Well, two hours of working frantically to find the leak the ingress was still there and it was starting to get dark. I called the Harbour Pilot for local information on a possible dock with a depth of less than six feet at low tide. The plan was to take the boat to the dock, tie it securely and sit her on her keel at low tide. That way Jim could walk around the boat and look for the source.  The pilot was ABSOLUTELY USELESS and after complaining that the radio transmission was poor he went on to say that there is no way we were going to get help as this was SUPERBOWL SUNDAY…… EMERGENCY OR NOT. Thanks Pilot. Maybe it's just that I'm used to the harbour pilots at home that know every inch of our harbour.
Time to take matters into our own hands. We tried a few docks but the water was too shallow to get in. Finally, Brucefrom R&B Boat Yard came down in his golf cart and suggested that we head down and tie up at the dock outside of Pinder’s store and right beside the marine railway. I went on ahead in our dinghy to sound out the depth of water…… Geesh,  it was fifteen feet deep. The point of all this was to ground the boat on the bottom at low tide. NOT SINK IT AT THE DOCK!! Well, Bruce took over and explained that he had many pumps and the boat would not sink. He would haul it out of the water on Monday if need be.
On that note, with Bruce in charge I decided I’d done all I could to help out and went back to Wind Warrior in the dark. Jan had supper ready and I was beat.
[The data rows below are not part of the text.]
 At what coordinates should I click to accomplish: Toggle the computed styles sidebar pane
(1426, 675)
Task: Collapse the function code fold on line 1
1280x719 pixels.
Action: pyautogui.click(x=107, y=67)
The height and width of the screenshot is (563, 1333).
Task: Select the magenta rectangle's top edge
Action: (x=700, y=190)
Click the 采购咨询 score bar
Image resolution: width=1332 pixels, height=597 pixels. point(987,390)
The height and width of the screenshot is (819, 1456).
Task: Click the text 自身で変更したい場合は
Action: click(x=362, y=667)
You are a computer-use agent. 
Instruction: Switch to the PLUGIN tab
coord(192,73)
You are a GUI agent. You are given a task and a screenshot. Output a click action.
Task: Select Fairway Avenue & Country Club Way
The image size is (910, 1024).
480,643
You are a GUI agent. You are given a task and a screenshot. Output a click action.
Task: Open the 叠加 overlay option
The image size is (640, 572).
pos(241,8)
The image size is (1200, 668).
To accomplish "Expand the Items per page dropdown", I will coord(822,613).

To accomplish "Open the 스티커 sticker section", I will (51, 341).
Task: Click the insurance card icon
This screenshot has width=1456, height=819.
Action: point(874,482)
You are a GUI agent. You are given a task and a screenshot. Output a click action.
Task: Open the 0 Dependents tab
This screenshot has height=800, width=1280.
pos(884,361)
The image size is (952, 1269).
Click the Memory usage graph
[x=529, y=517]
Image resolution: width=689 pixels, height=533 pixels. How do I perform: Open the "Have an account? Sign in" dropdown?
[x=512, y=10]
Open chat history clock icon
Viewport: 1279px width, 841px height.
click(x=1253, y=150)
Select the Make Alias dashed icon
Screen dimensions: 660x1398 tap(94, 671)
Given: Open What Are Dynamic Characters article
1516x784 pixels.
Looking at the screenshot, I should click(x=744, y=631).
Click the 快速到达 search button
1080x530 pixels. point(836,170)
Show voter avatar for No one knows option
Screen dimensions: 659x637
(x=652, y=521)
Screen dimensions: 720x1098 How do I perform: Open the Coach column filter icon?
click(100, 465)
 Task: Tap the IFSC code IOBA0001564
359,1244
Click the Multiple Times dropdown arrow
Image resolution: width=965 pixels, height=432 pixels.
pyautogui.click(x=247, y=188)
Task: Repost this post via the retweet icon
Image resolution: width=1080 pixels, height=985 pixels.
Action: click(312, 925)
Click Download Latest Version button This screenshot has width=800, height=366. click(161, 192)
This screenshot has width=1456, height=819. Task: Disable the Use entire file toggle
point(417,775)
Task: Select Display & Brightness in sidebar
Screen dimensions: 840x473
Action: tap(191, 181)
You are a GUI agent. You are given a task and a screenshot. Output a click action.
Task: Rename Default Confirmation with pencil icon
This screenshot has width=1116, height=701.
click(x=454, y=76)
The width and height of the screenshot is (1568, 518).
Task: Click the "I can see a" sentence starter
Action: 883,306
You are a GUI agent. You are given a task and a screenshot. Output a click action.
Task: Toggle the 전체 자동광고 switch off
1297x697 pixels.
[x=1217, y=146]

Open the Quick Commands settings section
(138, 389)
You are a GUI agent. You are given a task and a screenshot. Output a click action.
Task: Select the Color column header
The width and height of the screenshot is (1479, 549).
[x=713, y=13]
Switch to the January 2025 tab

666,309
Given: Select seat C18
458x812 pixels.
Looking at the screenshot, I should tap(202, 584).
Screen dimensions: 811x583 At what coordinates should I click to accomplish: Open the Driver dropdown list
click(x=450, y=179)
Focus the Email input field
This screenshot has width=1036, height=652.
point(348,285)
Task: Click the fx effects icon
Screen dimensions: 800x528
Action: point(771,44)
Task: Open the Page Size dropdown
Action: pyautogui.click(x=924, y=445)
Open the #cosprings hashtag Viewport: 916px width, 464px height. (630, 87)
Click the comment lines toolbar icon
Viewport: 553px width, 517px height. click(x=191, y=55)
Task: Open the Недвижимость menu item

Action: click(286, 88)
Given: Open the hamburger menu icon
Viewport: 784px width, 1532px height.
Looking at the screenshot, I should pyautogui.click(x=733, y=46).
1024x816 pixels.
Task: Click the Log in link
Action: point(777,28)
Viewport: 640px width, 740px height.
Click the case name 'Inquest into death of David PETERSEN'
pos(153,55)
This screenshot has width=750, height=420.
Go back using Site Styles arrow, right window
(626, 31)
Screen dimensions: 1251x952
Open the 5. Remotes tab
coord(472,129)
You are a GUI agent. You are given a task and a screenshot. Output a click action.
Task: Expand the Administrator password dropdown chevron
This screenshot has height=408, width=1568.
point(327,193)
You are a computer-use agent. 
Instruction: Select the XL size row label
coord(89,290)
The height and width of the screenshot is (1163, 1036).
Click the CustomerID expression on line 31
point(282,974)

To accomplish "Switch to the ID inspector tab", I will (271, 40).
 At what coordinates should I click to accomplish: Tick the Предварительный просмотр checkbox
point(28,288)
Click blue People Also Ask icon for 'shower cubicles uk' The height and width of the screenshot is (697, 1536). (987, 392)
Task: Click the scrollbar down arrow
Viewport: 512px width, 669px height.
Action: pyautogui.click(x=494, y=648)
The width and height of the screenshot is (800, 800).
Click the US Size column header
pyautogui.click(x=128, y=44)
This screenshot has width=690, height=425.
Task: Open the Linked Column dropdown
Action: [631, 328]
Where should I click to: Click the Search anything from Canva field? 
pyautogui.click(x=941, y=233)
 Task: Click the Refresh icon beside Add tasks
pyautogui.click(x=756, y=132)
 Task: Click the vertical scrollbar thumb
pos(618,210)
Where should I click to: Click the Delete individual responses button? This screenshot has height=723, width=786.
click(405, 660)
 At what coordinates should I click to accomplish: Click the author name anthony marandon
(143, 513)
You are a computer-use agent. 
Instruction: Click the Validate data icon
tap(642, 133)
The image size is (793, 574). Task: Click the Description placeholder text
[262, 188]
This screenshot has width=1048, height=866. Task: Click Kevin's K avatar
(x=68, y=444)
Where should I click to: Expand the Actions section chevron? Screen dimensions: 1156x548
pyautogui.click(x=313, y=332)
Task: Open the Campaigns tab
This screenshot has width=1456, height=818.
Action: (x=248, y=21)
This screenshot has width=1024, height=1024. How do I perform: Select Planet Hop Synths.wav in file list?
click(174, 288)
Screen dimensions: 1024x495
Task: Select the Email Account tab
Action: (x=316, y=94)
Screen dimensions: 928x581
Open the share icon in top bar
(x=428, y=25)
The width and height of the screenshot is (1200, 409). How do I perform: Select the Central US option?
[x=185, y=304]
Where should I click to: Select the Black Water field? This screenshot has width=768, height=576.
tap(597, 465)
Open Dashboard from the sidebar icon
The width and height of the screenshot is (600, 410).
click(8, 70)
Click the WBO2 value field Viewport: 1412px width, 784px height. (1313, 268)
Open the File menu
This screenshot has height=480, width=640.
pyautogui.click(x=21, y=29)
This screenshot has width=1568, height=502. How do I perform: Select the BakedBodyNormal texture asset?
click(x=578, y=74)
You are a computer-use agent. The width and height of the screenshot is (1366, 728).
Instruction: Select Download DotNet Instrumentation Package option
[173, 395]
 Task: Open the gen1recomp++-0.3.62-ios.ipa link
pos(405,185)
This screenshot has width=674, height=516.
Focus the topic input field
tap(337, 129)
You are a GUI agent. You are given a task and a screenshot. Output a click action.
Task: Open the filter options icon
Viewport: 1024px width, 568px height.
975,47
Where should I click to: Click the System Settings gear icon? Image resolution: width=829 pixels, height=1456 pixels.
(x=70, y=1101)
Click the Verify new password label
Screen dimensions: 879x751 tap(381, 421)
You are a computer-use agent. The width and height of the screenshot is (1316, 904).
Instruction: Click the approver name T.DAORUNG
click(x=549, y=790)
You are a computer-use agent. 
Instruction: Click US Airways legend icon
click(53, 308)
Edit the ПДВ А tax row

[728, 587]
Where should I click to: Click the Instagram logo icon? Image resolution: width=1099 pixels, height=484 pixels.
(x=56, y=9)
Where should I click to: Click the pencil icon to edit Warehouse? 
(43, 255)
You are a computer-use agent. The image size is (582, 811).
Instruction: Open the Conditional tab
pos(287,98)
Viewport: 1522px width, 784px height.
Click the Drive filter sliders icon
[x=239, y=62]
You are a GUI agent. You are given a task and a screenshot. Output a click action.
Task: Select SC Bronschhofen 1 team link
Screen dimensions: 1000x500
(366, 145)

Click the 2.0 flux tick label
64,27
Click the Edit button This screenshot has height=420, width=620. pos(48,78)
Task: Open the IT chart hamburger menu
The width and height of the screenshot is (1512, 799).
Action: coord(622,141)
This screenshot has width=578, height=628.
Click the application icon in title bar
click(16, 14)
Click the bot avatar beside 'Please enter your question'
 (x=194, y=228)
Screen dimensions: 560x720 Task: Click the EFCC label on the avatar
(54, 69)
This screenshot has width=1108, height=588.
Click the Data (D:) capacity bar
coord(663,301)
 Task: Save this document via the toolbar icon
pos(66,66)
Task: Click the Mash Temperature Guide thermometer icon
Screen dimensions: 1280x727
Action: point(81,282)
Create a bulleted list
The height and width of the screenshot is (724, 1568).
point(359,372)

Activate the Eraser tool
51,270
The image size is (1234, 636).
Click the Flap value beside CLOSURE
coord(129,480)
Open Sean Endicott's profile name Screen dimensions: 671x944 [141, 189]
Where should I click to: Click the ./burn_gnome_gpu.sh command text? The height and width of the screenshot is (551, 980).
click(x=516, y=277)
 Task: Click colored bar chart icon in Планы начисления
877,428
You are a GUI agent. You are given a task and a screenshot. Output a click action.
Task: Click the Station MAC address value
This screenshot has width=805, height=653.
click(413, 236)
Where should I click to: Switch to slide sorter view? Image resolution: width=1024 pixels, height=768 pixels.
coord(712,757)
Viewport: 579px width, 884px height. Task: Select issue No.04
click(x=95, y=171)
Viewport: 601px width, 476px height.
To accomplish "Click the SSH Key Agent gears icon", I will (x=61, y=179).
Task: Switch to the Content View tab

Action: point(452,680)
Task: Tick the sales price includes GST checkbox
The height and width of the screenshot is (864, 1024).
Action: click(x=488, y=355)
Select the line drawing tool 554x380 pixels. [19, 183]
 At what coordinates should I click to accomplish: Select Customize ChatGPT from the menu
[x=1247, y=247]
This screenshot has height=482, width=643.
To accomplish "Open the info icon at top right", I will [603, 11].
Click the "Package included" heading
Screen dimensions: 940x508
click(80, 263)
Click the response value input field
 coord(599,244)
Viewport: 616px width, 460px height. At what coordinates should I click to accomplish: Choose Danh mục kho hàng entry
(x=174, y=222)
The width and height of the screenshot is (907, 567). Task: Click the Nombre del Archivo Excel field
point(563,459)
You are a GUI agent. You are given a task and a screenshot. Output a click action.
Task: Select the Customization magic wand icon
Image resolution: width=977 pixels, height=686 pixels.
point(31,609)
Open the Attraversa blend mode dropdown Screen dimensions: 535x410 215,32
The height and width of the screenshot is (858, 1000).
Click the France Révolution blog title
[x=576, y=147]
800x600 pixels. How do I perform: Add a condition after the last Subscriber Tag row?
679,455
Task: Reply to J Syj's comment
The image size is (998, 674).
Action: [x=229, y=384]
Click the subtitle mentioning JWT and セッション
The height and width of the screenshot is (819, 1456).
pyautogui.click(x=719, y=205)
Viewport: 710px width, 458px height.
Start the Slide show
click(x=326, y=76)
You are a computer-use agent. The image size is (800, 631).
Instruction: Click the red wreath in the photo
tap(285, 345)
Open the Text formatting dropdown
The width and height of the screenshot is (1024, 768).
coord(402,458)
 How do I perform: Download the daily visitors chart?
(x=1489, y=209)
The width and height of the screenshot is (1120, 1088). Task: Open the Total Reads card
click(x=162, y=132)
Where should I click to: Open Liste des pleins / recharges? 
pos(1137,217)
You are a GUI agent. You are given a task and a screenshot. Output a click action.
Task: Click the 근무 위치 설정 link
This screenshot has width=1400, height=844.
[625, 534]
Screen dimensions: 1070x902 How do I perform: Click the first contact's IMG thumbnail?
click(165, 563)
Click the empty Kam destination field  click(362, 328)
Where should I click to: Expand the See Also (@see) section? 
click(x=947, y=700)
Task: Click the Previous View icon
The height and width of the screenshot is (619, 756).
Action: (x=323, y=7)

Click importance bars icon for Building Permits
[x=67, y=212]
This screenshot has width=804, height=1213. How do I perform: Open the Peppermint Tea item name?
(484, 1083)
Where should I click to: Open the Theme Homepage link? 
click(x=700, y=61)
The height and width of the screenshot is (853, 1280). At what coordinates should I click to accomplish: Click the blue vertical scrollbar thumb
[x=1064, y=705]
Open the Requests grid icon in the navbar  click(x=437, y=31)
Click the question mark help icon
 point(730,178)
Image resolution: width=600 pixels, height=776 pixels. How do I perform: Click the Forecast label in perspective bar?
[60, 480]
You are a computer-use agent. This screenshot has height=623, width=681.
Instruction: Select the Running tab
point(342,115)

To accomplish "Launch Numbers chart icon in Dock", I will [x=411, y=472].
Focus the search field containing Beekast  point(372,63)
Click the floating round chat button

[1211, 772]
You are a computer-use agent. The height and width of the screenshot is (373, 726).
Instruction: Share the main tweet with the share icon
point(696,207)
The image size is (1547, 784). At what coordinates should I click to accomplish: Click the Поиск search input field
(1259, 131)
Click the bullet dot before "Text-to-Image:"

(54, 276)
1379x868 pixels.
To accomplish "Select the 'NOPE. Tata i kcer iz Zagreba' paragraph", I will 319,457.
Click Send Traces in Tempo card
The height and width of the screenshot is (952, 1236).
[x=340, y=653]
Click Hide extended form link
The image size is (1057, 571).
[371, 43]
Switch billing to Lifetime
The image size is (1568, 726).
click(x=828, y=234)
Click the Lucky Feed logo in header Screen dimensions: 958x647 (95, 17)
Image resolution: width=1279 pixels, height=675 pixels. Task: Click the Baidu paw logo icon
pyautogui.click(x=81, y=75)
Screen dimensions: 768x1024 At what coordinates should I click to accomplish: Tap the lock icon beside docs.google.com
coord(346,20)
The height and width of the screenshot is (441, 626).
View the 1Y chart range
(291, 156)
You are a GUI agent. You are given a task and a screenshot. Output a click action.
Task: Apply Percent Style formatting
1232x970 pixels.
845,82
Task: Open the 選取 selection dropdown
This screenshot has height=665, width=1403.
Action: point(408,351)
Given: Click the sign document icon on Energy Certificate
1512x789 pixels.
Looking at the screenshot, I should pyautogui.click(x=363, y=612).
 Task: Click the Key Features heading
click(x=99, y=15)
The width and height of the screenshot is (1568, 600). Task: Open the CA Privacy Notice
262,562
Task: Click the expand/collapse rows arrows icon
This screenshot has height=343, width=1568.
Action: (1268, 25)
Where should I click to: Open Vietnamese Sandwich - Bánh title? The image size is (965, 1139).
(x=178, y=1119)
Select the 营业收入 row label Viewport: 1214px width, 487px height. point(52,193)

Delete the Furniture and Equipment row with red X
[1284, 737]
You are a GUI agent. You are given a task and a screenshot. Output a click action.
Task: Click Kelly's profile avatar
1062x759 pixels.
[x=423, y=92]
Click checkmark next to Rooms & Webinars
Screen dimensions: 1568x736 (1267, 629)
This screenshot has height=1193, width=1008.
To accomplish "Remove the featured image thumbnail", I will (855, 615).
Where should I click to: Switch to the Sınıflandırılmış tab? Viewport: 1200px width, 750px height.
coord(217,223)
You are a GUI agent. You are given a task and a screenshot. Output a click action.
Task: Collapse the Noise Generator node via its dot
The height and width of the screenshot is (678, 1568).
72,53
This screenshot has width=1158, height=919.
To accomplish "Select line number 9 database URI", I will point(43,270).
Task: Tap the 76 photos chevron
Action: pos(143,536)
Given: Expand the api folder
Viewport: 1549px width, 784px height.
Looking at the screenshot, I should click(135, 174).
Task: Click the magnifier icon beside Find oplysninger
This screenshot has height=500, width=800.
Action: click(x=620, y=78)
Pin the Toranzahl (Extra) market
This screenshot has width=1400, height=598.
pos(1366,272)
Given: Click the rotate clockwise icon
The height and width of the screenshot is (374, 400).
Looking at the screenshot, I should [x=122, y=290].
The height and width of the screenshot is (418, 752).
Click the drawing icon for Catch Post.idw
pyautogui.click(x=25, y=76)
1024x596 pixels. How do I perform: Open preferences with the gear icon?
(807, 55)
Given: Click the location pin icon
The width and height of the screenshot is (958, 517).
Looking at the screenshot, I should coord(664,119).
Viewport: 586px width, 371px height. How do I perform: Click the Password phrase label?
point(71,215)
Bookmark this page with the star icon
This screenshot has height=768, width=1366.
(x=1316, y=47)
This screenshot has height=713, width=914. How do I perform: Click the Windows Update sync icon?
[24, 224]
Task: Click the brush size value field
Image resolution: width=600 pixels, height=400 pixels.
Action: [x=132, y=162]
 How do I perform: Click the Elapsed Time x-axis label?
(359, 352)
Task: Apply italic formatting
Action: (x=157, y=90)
As we ate, I jumped up and said “SHIT – WE CHECKED EVERYTHING EXCEPT THE STUFFING BOX”….. That gland in the back of the boat that with the proper packing and tightness is designed to lubricate the shaft and at the same time, KEEP WATER FROM COMING INTO THE BOAT !! In all the confusion, we’d forgotten to check that vital piece of equipment.
Well, Bruce is a salvage expert and I’m sure he’ll think of that. I felt stupid and tried to call Jim but his VHF must be turned off……. Or they sank at the dock. I’ll run down there in the morning to see how they made out.
Well, so much for being bored. It’s now 8:30pm and I’m telling you all about it.
Time for a nice glass of wine and a little relaxation before bed.
The saga continues tomorrow.
Addendum:  A bad situation had a happy ending. It’s 9:15 and Jim just came over to say that they found the leak. The threads on the toilet outflow had stripped and when he moved the fitting water came gushing in. The problem is now fixed and tomorrow a permanent fix will take place.